Говорила, что до 9 лет воспитывалась матерью в России, но потом была тайно увезена в Персию. Клялась, что ее царственные права подтверждает духовное завещание Елизаветы Петровны, которое она, увы, потеряла. О своих доверенных связях с польскими конфедератами несчастная благоразумно умолчала.
Здоровье узницы стремительно ухудшалось. В секретных депешах Голицын жаловался Екатерине, что несчастная страдает изнурительной лихорадкой и чахоточным кашлем с кровохарканьем. С больной обращались по-хамски, стремясь сломить ее волю.
«Действовать на чувство чести или стыд самозванки совершенно бесполезно, — докладывал князь императрице. — От этого бессовестного создания ничего нельзя добиться».
Видя, что дни пленницы сочтены, Екатерина смягчилась и прислала к умирающей священника для последней исповеди. Голицын лично наставлял батюшку, чтобы тот постарался разговорить страдалицу и выведать главную тайну — кто она на самом деле и чьим орудием являлась.
Как свидетельствуют документы, на исповеди раскаявшаяся грешница чистосердечно призналась в распутной жизни, которую когда-то вела с «разными персонами», и в тяжком грехе самозванства.
Но кто внушил ей мысль выдавать себя за дочь покойной императрицы, несчастная так и не открыла. Как не назвала своего подлинного имени и звания. Видя запирательство, священник отказал умирающей в последнем причастии.
В декабре 1775 года предполагаемая княжна Тараканова тихо скончалась в страшных муках в сыром каземате Петропавловской крепости. Ей было от силы 23 года. По легенде, тело самозванки по приказу Екатерины II тайно захоронили в Алексеевском равелине под полом камеры, дабы никто и никогда не узнал всей правды.
…На этом можно было бы поставить точку в запутанной истории, если бы не последующие таинственные события.
Спустя десять лет после смерти княжны по Москве поползли странные слухи. В женский Ивановский монастырь под покровом ночи якобы тайно привезли некую затворницу из рода Романовых. Таинственную инокиню под усиленной охраной поселили в отдельном домике при обители, оказывая ей знаки внимания, подобающие знатнейшей персоне.

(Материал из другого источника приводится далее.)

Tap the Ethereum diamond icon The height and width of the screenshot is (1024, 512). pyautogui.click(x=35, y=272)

Лица затворницы не видел никто, кроме настоятельницы и приставленных слуг. На ее имя в монастырь приходили щедрые пожертвования от неизвестных благодетелей. По большим праздникам узницу посещали влиятельные вельможи, включая самого московского градоначальника. Ходили слухи, что загадочная монахиня говорит на непонятном языке и постоянно чего-то боится.
Спустя четверть века таинственная инокиня якобы скончалась в монастырских стенах. На похороны приехали первые сановники империи, а отпевал усопшую сам митрополит. Прах неведомой затворницы был погребен в Новоспасском монастыре, древней усыпальнице бояр Романовых.
*
Так кем же была эта монахиня? Неужели той самой княжной Таракановой, чудом избежавшей смерти в застенках? Документальных подтверждений этому нет. Но устные предания гласят, что до самой кончины несчастная узница хранила как зеницу ока некое заветное письмо, быть может, то самое завещание императрицы Елизаветы, где та признавала свою незаконную дочь?

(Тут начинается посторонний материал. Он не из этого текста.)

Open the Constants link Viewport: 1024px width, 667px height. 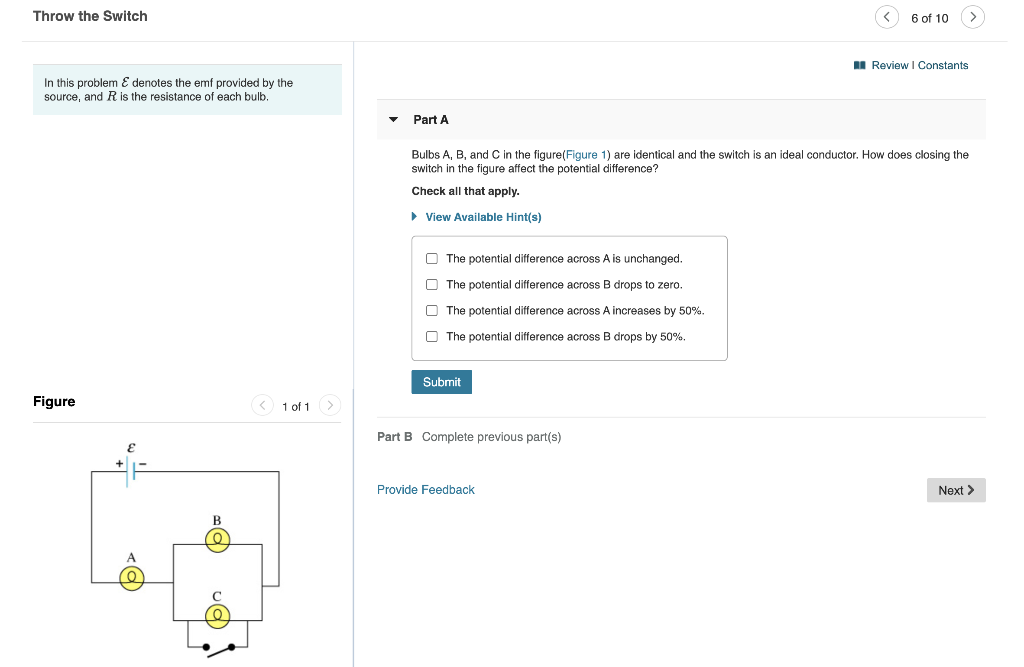[943, 65]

Впрочем, даже если предположить, что княжна Тараканова и впрямь была венценосного происхождения, объявить о своих правах она все равно не могла. Слишком многим влиятельным персонам, начиная с самой Екатерины II, невыгодна была правда. Поэтому бедняжке и предстояло влачить жалкое существование вечной затворницы под неусыпным надзором.

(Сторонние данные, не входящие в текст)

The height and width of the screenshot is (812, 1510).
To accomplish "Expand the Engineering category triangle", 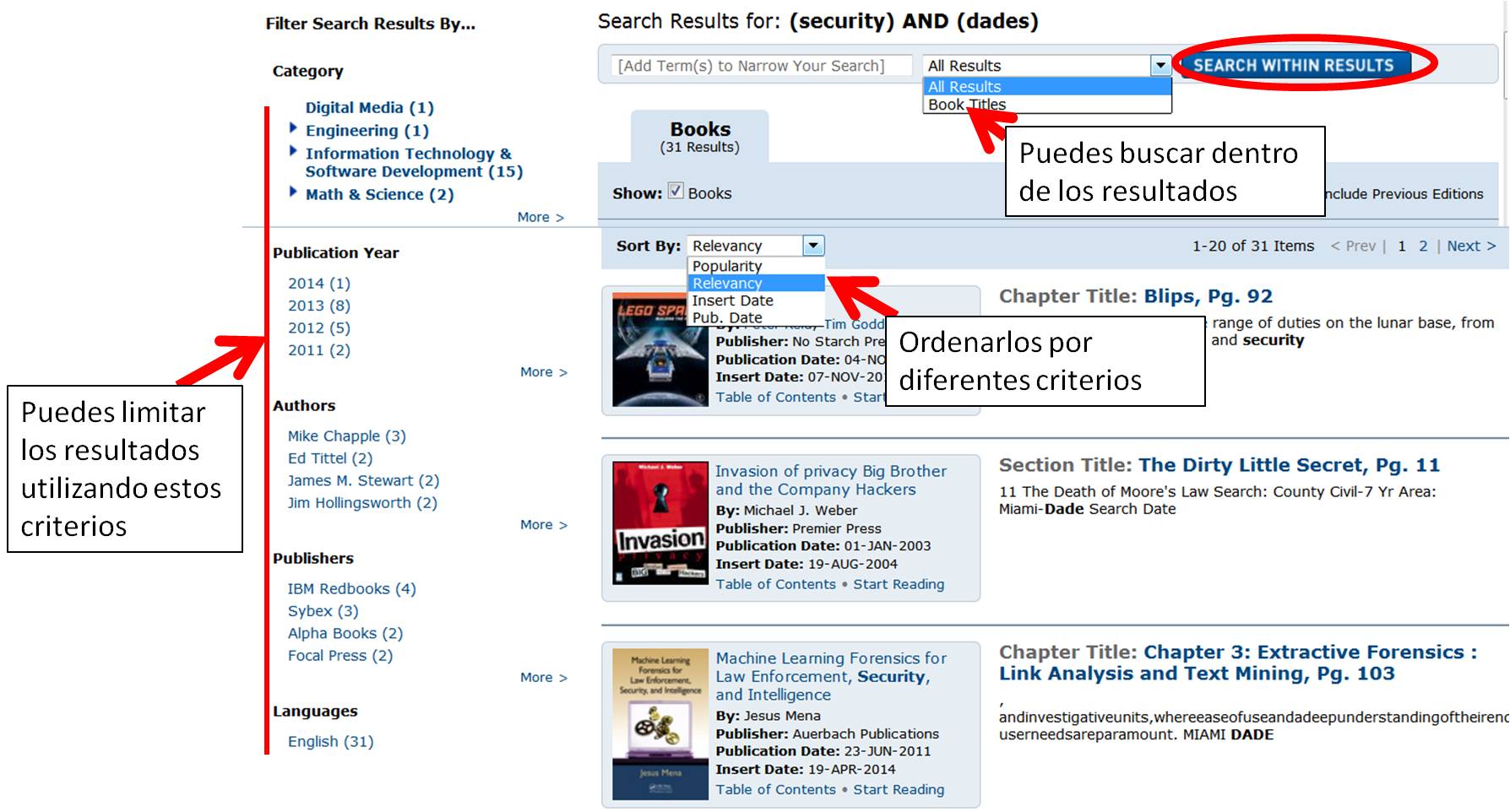I will pyautogui.click(x=293, y=128).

Но, скорее всего, вся история с узницей Ивановского монастыря просто красивая легенда. Подлинное имя несчастной искательницы приключений, выдававшей себя за всероссийскую княжну, так и осталось неизвестным.
Ясно одно — чувствительная девица стала марионеткой в руках опытных политических интриганов, которые беззастенчиво использовали ее в своих целях. А когда самозванка стала не нужна — цинично сдали властям на расправу.
Неудивительно, что письма несчастной Таракановой к Екатерине II с мольбами о снисхождении остались без ответа. В глазах императрицы она была лишь одной из многих назойливых самозванок и обманщиц, которые так досаждали Великой Екатерине все годы правления.